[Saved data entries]
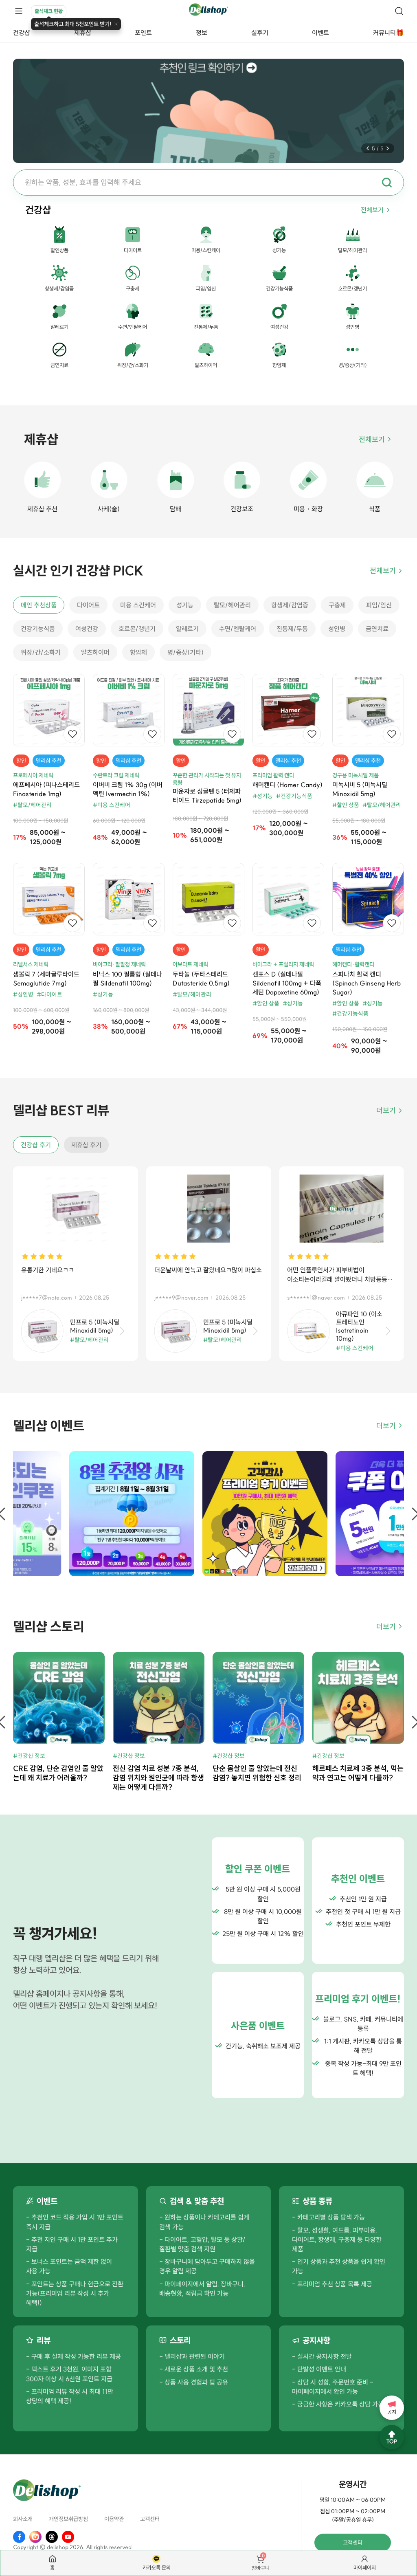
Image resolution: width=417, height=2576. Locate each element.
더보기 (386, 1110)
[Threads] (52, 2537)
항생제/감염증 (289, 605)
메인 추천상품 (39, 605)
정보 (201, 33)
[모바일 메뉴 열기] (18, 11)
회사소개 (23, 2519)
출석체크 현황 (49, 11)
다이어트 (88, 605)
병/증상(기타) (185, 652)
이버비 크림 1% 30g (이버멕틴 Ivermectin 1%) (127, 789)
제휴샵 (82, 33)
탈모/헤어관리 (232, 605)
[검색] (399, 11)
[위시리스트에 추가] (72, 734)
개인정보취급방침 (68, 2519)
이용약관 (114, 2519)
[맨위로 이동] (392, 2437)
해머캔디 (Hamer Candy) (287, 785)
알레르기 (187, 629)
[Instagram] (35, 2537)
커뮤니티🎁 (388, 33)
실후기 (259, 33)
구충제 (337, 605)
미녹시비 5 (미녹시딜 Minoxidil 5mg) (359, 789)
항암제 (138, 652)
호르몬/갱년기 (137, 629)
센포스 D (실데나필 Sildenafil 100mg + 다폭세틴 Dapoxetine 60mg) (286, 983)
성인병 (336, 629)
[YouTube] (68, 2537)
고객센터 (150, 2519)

What to do: Output an exact copy of the lines beginning at the one that holds "센포스 D (실데나필" and running through the final line of the records.

Written response:
센포스 D (실데나필 Sildenafil 100mg + 다폭세틴 Dapoxetine 60mg) (286, 983)
성인병 (336, 629)
[YouTube] (68, 2537)
고객센터 (150, 2519)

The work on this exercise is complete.